Exercise: Please return only the lines between the line with "Task: Expand the Shapes dropdown chevron" and the final line of the entries, both included, and exclude pictures.

Collected data entries
# # # # # # #
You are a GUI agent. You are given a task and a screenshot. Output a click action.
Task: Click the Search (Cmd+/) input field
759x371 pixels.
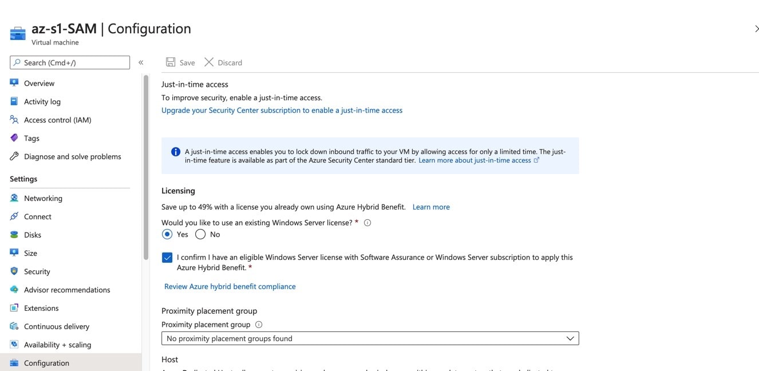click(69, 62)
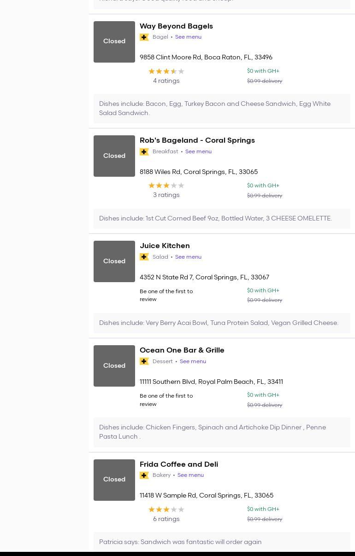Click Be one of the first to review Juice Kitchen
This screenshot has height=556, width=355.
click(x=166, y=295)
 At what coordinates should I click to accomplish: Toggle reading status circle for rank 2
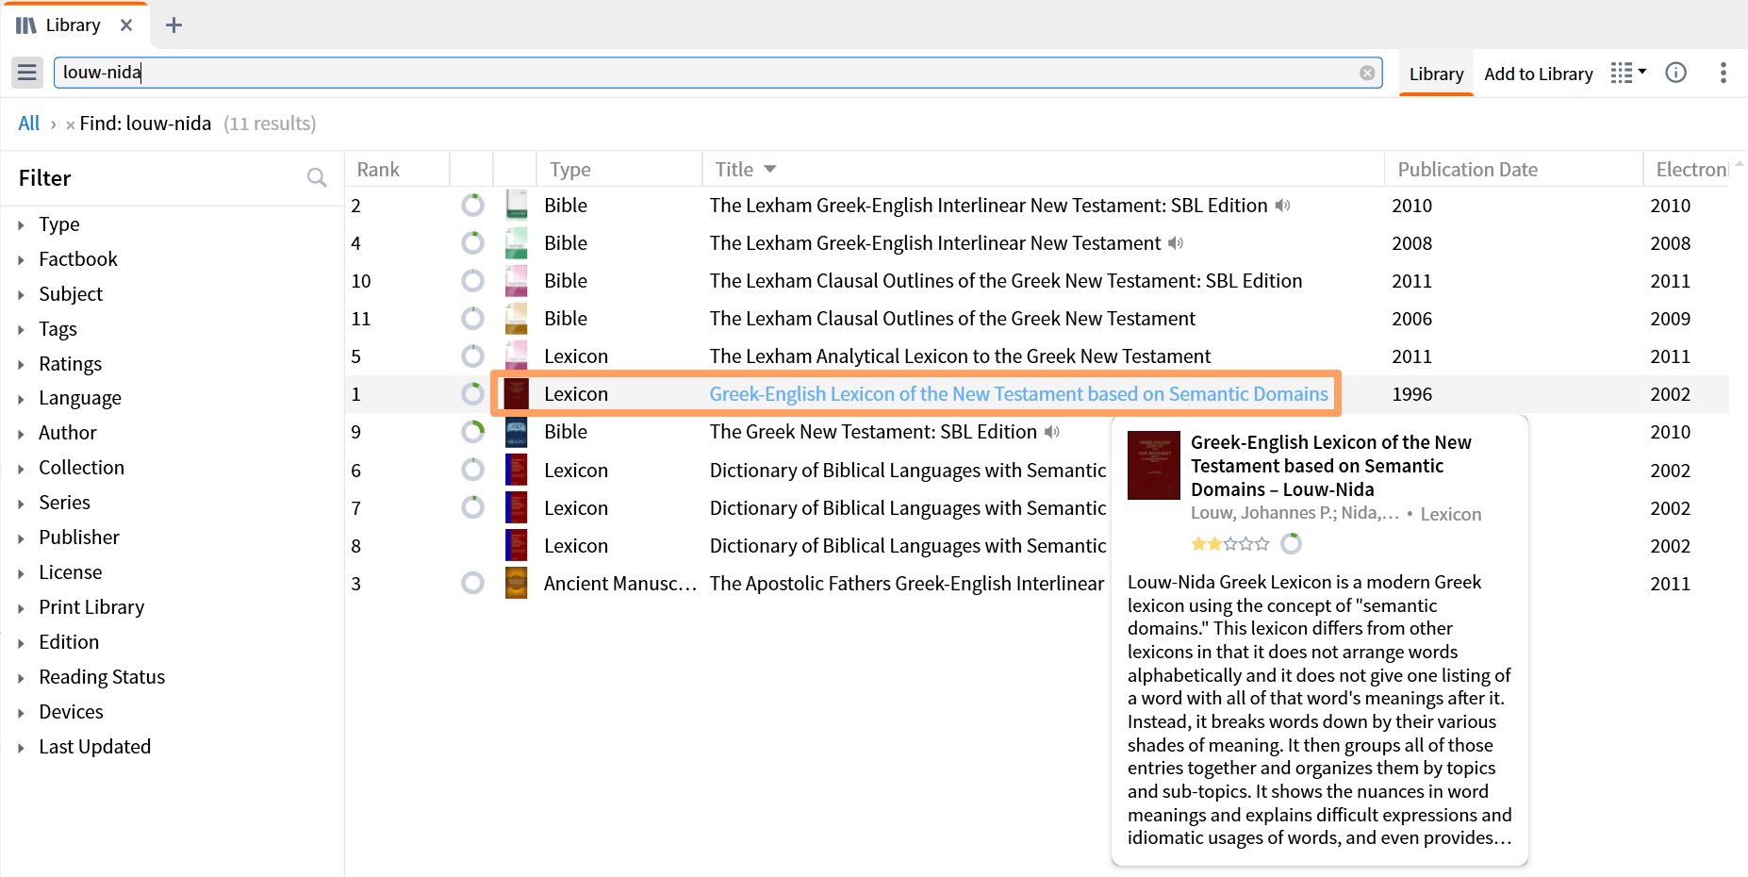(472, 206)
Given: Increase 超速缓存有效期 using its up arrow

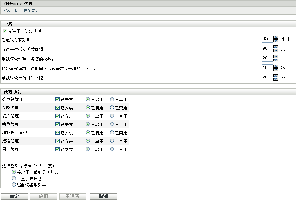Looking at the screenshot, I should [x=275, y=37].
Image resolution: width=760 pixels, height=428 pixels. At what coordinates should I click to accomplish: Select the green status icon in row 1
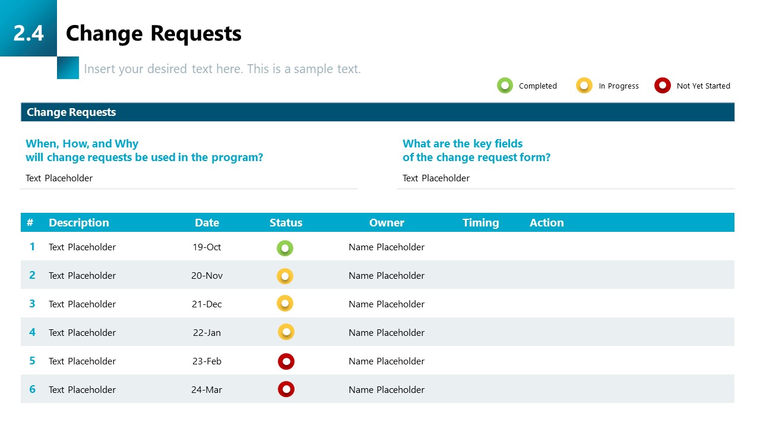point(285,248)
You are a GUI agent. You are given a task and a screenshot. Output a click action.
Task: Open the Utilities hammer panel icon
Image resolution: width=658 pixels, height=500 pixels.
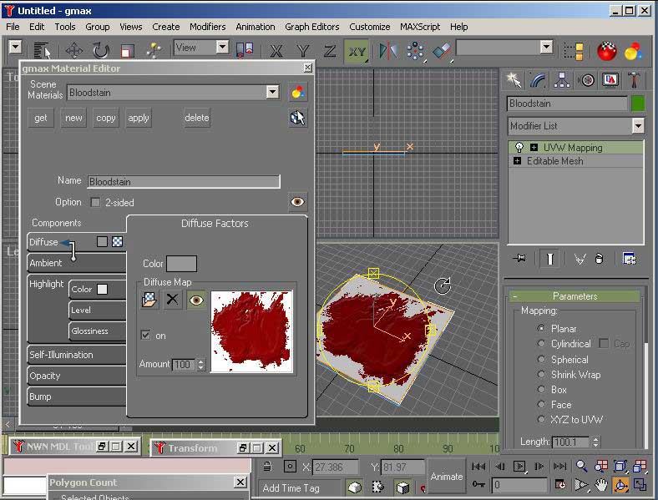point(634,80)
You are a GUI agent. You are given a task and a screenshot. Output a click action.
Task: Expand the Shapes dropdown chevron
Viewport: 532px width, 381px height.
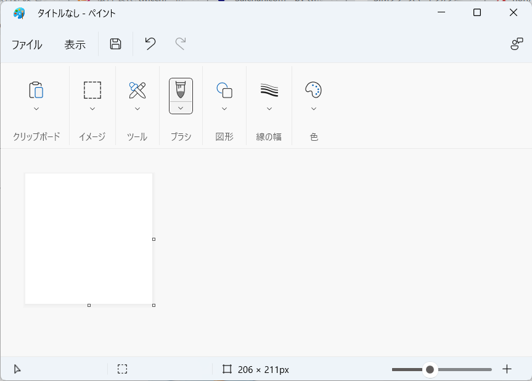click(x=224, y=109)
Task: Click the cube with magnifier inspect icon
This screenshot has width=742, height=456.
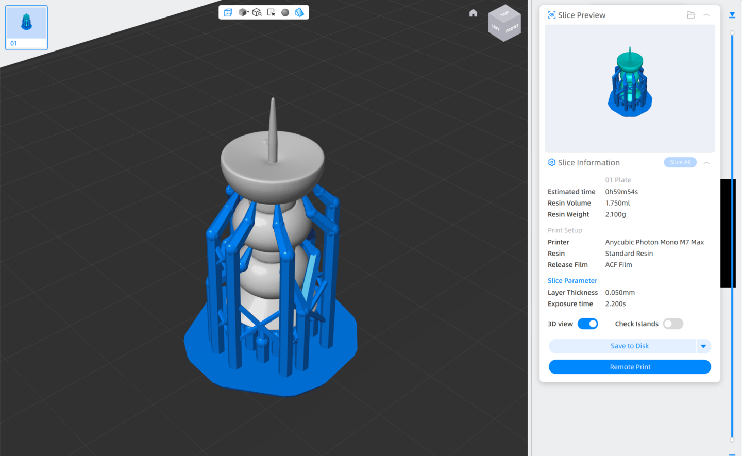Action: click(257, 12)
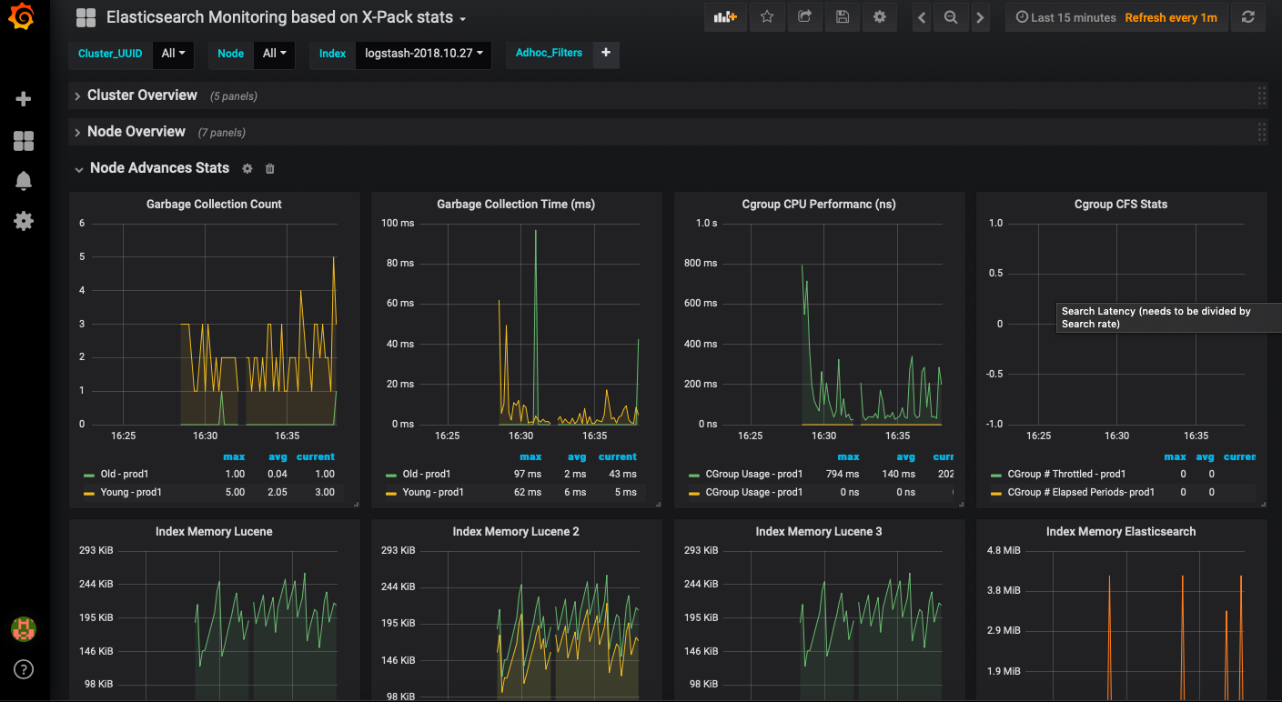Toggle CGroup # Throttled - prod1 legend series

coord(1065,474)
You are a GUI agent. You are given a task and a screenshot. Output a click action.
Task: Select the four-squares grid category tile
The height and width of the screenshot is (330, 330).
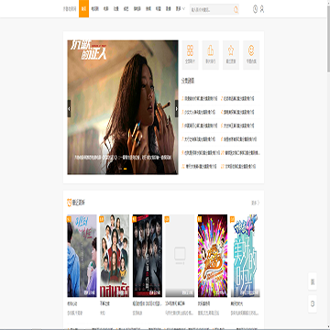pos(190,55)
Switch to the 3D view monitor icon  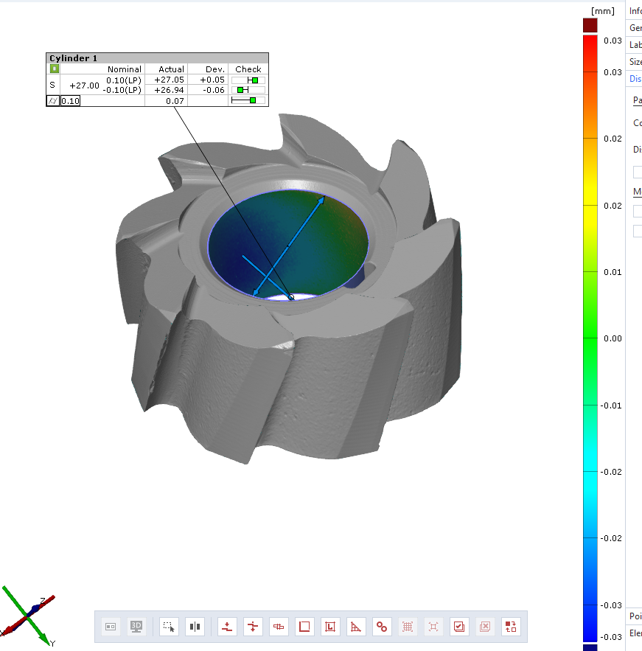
# # # # # # #
Your solution:
Task: Expand the Shapes dropdown chevron
Viewport: 532px width, 381px height.
click(x=224, y=109)
Task: Click the cube with magnifier inspect icon
This screenshot has width=742, height=456.
Action: click(257, 12)
Toggle CGroup # Throttled - prod1 legend series

coord(1065,474)
You are a GUI agent. You are given a task and a screenshot. Output a click action.
Task: Select the four-squares grid category tile
The height and width of the screenshot is (330, 330).
pos(190,55)
Switch to the 3D view monitor icon  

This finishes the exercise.